▶ _RECORDS FOR THE TASK_:

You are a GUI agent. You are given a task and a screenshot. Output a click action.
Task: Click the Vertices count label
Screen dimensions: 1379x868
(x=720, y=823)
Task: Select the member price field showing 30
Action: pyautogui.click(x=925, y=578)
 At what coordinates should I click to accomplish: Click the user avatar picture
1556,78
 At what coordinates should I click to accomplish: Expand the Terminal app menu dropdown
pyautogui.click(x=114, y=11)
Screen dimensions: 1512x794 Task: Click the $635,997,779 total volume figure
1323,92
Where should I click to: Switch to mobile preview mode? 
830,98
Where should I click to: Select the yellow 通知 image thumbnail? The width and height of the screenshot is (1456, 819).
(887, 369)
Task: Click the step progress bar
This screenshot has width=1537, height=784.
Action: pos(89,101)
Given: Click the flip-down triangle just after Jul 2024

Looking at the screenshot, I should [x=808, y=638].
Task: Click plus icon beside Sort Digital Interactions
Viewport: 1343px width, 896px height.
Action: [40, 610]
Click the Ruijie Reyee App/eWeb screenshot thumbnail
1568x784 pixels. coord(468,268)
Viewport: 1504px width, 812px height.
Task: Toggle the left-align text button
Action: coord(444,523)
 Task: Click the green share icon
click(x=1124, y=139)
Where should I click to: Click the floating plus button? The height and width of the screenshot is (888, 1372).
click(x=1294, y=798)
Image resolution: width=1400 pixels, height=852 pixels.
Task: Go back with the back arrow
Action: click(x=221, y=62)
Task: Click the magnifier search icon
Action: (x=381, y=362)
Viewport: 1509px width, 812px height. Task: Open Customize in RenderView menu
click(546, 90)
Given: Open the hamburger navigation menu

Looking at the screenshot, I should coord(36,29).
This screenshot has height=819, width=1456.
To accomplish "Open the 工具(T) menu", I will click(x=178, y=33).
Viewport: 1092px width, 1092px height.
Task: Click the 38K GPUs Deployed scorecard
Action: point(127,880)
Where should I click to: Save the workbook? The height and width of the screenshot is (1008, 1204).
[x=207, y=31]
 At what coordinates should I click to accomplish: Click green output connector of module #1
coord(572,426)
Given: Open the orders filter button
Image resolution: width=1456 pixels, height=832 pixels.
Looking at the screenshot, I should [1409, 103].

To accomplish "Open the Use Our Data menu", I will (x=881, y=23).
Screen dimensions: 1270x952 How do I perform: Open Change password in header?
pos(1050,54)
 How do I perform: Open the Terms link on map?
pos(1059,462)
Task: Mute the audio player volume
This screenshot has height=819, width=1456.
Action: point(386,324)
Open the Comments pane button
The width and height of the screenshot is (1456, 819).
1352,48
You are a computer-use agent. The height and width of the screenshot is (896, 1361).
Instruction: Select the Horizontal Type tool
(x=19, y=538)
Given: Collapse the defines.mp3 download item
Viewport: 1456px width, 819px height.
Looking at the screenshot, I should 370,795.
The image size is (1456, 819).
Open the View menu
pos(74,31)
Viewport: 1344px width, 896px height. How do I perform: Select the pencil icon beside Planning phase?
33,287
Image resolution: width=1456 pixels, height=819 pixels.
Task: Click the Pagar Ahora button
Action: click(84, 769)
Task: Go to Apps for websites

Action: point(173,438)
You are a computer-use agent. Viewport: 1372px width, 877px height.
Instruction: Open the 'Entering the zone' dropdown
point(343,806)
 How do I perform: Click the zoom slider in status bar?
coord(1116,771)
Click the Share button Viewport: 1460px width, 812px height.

▶ _ACTIVITY_:
All of the data above should be duplicated exactly.

▶ _EXERCISE ANSWER_:
You are a GUI agent. You are given a task and a screenshot. Output a click action.
Task: Click the Vertices count label
Screen dimensions: 1379x868
(x=720, y=823)
Task: Select the member price field showing 30
Action: pyautogui.click(x=925, y=578)
 At what coordinates should I click to accomplish: Click the user avatar picture
1556,78
 At what coordinates should I click to accomplish: Expand the Terminal app menu dropdown
pyautogui.click(x=114, y=11)
Screen dimensions: 1512x794 Task: Click the $635,997,779 total volume figure
1323,92
Where should I click to: Switch to mobile preview mode? 
830,98
Where should I click to: Select the yellow 通知 image thumbnail? The width and height of the screenshot is (1456, 819).
(887, 369)
Task: Click the step progress bar
This screenshot has width=1537, height=784.
Action: pos(89,101)
Given: Click the flip-down triangle just after Jul 2024

Looking at the screenshot, I should [x=808, y=638].
Task: Click plus icon beside Sort Digital Interactions
Viewport: 1343px width, 896px height.
Action: [40, 610]
Click the Ruijie Reyee App/eWeb screenshot thumbnail
1568x784 pixels. coord(468,268)
Viewport: 1504px width, 812px height.
Task: Toggle the left-align text button
Action: coord(444,523)
 Task: Click the green share icon
click(x=1124, y=139)
Where should I click to: Click the floating plus button? The height and width of the screenshot is (888, 1372).
click(x=1294, y=798)
Image resolution: width=1400 pixels, height=852 pixels.
Task: Go back with the back arrow
Action: click(x=221, y=62)
Task: Click the magnifier search icon
Action: (x=381, y=362)
Viewport: 1509px width, 812px height. Task: Open Customize in RenderView menu
click(546, 90)
Given: Open the hamburger navigation menu

Looking at the screenshot, I should coord(36,29).
This screenshot has height=819, width=1456.
To accomplish "Open the 工具(T) menu", I will click(x=178, y=33).
Viewport: 1092px width, 1092px height.
Task: Click the 38K GPUs Deployed scorecard
Action: point(127,880)
Where should I click to: Save the workbook? The height and width of the screenshot is (1008, 1204).
[x=207, y=31]
 At what coordinates should I click to accomplish: Click green output connector of module #1
coord(572,426)
Given: Open the orders filter button
Image resolution: width=1456 pixels, height=832 pixels.
Looking at the screenshot, I should [1409, 103].

To accomplish "Open the Use Our Data menu", I will (x=881, y=23).
Screen dimensions: 1270x952 How do I perform: Open Change password in header?
pos(1050,54)
 How do I perform: Open the Terms link on map?
pos(1059,462)
Task: Mute the audio player volume
This screenshot has height=819, width=1456.
Action: point(386,324)
Open the Comments pane button
The width and height of the screenshot is (1456, 819).
1352,48
You are a computer-use agent. The height and width of the screenshot is (896, 1361).
Instruction: Select the Horizontal Type tool
(x=19, y=538)
Given: Collapse the defines.mp3 download item
Viewport: 1456px width, 819px height.
Looking at the screenshot, I should 370,795.
The image size is (1456, 819).
Open the View menu
pos(74,31)
Viewport: 1344px width, 896px height. How do I perform: Select the pencil icon beside Planning phase?
33,287
Image resolution: width=1456 pixels, height=819 pixels.
Task: Click the Pagar Ahora button
Action: click(84, 769)
Task: Go to Apps for websites

Action: point(173,438)
You are a computer-use agent. Viewport: 1372px width, 877px height.
Instruction: Open the 'Entering the zone' dropdown
point(343,806)
 How do I perform: Click the zoom slider in status bar?
coord(1116,771)
Click the Share button Viewport: 1460px width, 812px height.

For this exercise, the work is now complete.